We did not become a world leader in HIV prevention and treatment through criminal sanctions: we did it through a health based approach and we must continue with this approach if we want to reach our target of ending HIV transmissions by 2020.
Testing for STIs is at a record high, but about 250 gay men a year still contract HIV in New South Wales and the new criminal approach to private sexual behaviour is counterproductive to slowing this rate.
Instead of creating a new criminal offence, we should legislate a statement of principles that cover the responsibilities of a person with an STI or are at risk of contracting one. This works well in Victoria and is what the experts in the field tell us will encourage safe sex, frequent testing and early treatment – the key to reducing STI transmissions.

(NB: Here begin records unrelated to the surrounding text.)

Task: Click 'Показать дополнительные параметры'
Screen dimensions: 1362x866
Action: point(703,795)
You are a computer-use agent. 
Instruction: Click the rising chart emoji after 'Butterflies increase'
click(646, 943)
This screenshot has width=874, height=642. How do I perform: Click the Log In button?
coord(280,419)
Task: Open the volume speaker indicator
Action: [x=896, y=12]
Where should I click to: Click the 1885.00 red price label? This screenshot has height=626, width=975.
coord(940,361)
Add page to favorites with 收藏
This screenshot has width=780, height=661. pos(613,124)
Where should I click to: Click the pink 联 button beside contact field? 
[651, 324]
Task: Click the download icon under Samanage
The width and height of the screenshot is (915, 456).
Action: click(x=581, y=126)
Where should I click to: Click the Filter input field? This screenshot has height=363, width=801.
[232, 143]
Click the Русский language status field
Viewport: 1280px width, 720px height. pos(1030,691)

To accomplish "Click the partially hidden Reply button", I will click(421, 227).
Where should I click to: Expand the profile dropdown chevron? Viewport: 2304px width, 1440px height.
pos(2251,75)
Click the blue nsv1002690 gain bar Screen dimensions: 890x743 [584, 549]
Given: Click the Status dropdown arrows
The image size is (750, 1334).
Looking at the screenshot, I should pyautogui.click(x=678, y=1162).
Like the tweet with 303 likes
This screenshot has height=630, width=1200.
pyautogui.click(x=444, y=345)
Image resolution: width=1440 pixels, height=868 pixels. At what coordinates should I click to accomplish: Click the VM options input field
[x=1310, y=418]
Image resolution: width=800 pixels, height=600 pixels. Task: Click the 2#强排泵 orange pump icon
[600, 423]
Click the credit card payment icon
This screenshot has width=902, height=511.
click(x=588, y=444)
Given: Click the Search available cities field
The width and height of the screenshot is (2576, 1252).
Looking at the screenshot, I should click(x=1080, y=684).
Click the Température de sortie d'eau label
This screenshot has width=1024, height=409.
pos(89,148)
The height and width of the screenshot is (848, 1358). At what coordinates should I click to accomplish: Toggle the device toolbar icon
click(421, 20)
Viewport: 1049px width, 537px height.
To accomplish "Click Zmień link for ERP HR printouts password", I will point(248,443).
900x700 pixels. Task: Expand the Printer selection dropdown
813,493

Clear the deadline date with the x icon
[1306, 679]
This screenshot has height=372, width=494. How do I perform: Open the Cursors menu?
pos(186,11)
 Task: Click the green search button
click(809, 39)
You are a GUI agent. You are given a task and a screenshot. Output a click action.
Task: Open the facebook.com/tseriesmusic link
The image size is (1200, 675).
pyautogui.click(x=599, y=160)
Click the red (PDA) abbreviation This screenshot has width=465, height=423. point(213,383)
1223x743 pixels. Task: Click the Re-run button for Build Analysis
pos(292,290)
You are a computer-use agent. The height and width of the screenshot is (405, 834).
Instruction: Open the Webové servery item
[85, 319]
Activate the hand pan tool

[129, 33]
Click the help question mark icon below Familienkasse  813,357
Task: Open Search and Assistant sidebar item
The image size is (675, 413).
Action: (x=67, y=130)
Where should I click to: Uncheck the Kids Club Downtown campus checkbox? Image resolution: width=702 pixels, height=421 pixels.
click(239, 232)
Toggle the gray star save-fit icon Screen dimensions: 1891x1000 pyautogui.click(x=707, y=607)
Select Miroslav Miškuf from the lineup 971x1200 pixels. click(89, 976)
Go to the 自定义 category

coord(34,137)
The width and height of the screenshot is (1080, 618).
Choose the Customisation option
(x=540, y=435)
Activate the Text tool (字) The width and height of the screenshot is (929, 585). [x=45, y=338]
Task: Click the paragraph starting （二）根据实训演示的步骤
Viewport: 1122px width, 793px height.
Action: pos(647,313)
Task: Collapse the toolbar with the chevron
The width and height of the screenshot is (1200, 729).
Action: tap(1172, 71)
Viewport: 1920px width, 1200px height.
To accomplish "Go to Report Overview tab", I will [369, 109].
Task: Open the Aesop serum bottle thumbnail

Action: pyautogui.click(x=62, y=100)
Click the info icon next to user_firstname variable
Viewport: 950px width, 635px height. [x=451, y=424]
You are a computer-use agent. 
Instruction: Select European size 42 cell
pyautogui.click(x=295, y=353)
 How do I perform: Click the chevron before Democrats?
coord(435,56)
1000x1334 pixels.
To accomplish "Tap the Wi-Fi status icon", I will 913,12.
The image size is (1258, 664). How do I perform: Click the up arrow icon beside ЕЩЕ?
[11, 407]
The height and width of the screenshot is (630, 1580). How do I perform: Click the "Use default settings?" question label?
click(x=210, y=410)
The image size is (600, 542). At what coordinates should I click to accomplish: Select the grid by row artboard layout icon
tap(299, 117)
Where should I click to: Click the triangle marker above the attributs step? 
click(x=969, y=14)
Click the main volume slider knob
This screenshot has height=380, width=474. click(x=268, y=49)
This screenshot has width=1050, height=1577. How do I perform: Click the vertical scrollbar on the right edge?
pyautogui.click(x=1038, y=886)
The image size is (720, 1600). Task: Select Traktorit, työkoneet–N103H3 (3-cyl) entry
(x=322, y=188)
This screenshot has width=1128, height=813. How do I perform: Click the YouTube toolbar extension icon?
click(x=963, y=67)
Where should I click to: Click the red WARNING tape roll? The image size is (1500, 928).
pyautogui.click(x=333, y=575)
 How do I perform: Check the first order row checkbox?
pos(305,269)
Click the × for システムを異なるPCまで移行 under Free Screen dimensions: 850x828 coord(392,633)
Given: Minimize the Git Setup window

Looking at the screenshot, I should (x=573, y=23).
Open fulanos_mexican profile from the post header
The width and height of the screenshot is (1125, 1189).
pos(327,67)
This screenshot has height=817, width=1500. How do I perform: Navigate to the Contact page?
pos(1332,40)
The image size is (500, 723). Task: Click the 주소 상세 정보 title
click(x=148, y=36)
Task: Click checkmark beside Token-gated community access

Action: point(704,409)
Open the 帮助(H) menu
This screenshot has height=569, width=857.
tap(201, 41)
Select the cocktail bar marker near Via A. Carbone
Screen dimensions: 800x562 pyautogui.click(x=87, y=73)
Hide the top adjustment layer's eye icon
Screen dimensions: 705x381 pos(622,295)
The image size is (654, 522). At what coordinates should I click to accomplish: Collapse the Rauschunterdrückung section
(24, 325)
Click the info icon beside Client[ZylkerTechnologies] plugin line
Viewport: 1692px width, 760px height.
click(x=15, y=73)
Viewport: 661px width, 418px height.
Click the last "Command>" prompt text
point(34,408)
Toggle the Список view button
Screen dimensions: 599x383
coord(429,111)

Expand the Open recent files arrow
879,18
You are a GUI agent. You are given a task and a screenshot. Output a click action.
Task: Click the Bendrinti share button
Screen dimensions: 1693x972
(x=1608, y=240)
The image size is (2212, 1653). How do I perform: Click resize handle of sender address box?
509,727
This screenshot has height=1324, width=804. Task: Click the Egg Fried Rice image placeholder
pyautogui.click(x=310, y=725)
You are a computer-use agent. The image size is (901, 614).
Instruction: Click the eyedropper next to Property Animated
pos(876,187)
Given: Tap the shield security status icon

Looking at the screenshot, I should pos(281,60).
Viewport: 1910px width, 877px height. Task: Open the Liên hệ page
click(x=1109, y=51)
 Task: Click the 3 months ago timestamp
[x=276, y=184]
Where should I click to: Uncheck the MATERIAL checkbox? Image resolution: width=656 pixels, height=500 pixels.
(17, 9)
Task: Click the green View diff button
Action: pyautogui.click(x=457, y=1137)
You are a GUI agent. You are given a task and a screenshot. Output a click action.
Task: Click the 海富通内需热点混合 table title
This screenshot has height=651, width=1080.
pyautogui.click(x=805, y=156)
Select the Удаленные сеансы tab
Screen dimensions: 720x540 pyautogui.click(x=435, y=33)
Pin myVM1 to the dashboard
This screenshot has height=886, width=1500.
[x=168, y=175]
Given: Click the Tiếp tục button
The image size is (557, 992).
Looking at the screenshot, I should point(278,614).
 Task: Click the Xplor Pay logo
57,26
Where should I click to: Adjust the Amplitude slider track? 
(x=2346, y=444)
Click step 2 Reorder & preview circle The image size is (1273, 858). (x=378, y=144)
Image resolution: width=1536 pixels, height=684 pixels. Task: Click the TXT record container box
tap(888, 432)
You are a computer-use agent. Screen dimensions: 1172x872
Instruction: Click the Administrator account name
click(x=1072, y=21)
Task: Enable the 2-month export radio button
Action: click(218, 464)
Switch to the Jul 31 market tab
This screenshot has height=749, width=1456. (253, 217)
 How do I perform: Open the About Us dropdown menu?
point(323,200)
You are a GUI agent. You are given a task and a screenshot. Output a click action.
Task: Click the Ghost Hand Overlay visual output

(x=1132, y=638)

Criminalising health matters has never worked and is inconsistent with other health policies. We need to encourage people who don’t know their STI status or that of a sexual partner to have a conversation about safe sex practices, make responsible decisions together and get tested.
I call on the government not to undermine its great work and the great work of previous governments in HIV prevention and treatment and withdraw these retrograde criminal sanctions.
I ask the minister in reply to commit to continuously monitoring these concerning provisions to ensure that they will not have a perverse impact on STI testing in the community.
See other members consideration HERE.
I move amendment No.1:
No.1 Review of amendments relating to public health orders and sexually transmitted diseases Page 11. Schedule 1. Insert after line 6:
 Section 136
Omit the section. Insert instead:
136 Review of amendments made by the Public Health Amendment (Review) Act 2017
(1)The Minister will review the amendments made to section 62 and Division 1 of Part 5 by the public Health Amendment (Review) Act 2017 to determine whether the policy objectives of those amendments remain valid and whether the terms of those provisions as amended remain appropriate for securing those objectives.
(2)The review is to be undertaken as soon as possible after the period of 2 years from the commencement of the amendments to section 62.
(3)A report on the outcome of the review is to be tabled in each House of Parliament within 12 months after the end of the period of 2 years from the commencement of the amendments to section 62.
New South Wales is a world leader in the treatment and prevention of sexually transmitted infections, particularly HIV and AIDS. This has been achieved through a health-based approach that has encouraged frequent testing, early treatment and safe sex practices. I share the concern expressed by the STI sector that amendments in proposed section 79 risk undermining that achievement by discouraging people at risk of contracting an STI from being tested. I know that is not the Government's intention, so it is vital these changes are monitored to ensure we maintain our high rate of testing.
This amendment provides for a review of the new provisions two years after they commence ahead of the five-year review of the entire Act. This is an important part of achieving our goal of no HIV transmissions by 2020. The amendment is similar in substance to those flagged by the Opposition and followed discussions with the Minister. In supporting the amendment, this Parliament is continuing its multi-partisan approach to the prevention of HIV and AIDS and supporting those with those conditions. The amendment provides for the Minister to review section 62 and, as flagged, section 79, which is in division 1 of part 5 of the Public Health Amendment Act, to determine whether the policy objectives remain valid and whether the terms of the provisions, as amended, remain appropriate for securing those objectives. I commend the amendment to the House.